The forge-master awaited them, one eye glowing like ember, the other clouded with soot. He bowed, not to Zeus, not to Hades, but to the empty space where Poseidon should have stood. Even in absence, the sea’s presence haunted the chamber.


"You seek Trium," Hephaestus said, voice heavy with dread. "Then you seek to bind the first laws of creation. Sky. Depth. Below. Do you understand what it costs?"


Zeus’s hand sparked around his thunderbolt. "We do."


Hades’s lips thinned. "We do not care."


The smith nodded grimly. He raised his hammer, and the forge roared brighter, rivers of molten celestial fire flowing around them.


"Then bring them," he said. "The three cores. Without each, the Spear is nothing. With them... it is everything."


The First Gift — Thunder


Zeus stood first. He held his thunderbolt aloft. The weapon, forged from storm and sky at the dawn of Olympus, pulsed like a living heart. He closed his eyes, murmured words older than language, and drove it into the anvil.


The forge shook. Lightning cascaded outward, filling the air with the scent of ozone and ash. A core of pure stormlight bled from the thunderbolt, a sphere crackling with the essence of the heavens.


Zeus staggered, pale, gripping the air as though part of himself had been torn away. The thunderbolt dimmed in his hand, still powerful, but no longer absolute.


The Second Gift — Pitchfork


Hades stepped forward. From the shadows, his pitchfork materialized, its tines dripping darkness that ate the forge-fire. He lifted it high, and the chamber temperature plummeted. Flames froze mid-air, their light swallowed.


"This is no gift," Hades said, his voice like a grave opening. "This is debt."


He drove the pitchfork into the anvil.


The forge screamed. A shard of void tore free, a core darker than night, heavier than stone, pulsing with death’s inevitability. Hephaestus caught it with tongs, sealing it in a sphere of starlight.

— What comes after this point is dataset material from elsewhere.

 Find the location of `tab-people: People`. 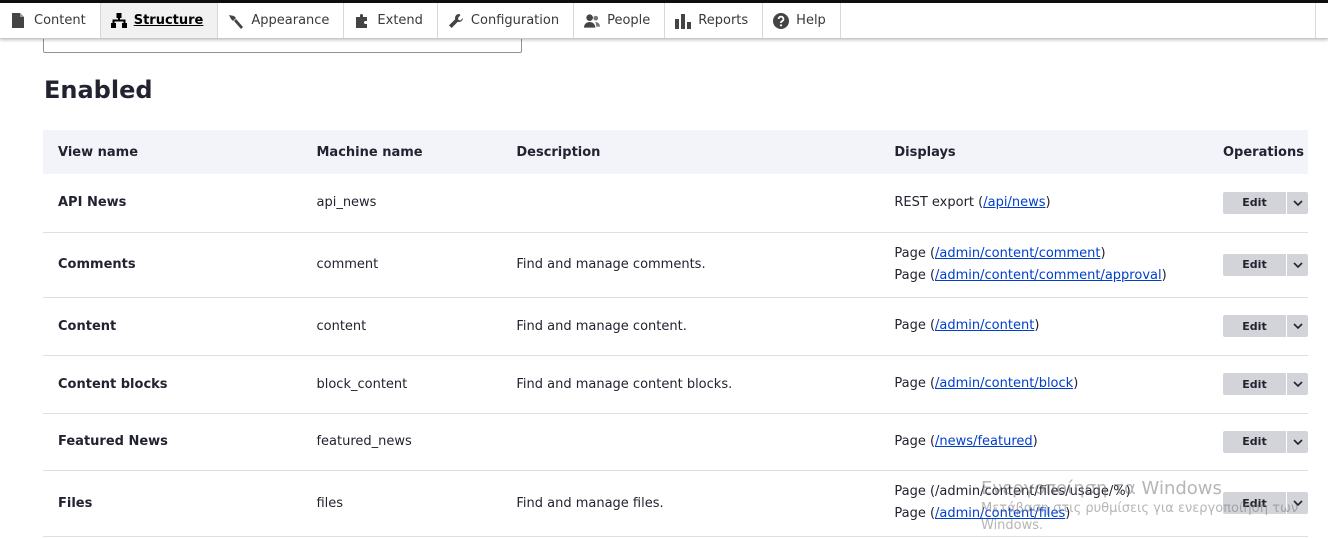

tab-people: People is located at coordinates (620, 20).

Hades withdrew, his pitchfork weaker, his eyes colder. Yet hunger glimmered in him. He was ready to see Poseidon broken.


The Third Gift — Sea


The chamber fell silent. All eyes turned to the trident’s empty pedestal.


"The sea must bleed its heart," Hephaestus said softly. "Without it, there is no Spear. Sky and underworld alone cannot bind."


The words rang like doom.


Poseidon’s trident. His essence. The very breath of the ocean.


To forge Trium, they would have to tear it from him.


Zeus gripped the edge of the anvil, fury sparking in his veins. "Then we hunt. We pierce the drowned god, and we strip his soul for the weapon that will end him."


Hades’s smile widened, thin as a knife. "He will rage. He will break. But in breaking, he will fall."


And above them all, in the hall’s shadows, a whisper curled like foam along the tide.


"You think to forge my end."


Every god stiffened.


The forge trembled.


The water in the molten channels rippled—though there had been no water to ripple.


Poseidon’s voice echoed, not from air, not from sea, but from within their bones.


"You would steal my heart. Forge my death. But remember, brothers..."


The shadows thickened. The forge fires guttered low.


"...the sea does not lend. It only takes back."


And then the presence was gone.


Only silence remained. But fear clung to the gods like salt to skin.


The hunt for the trident had begun. And Poseidon already knew.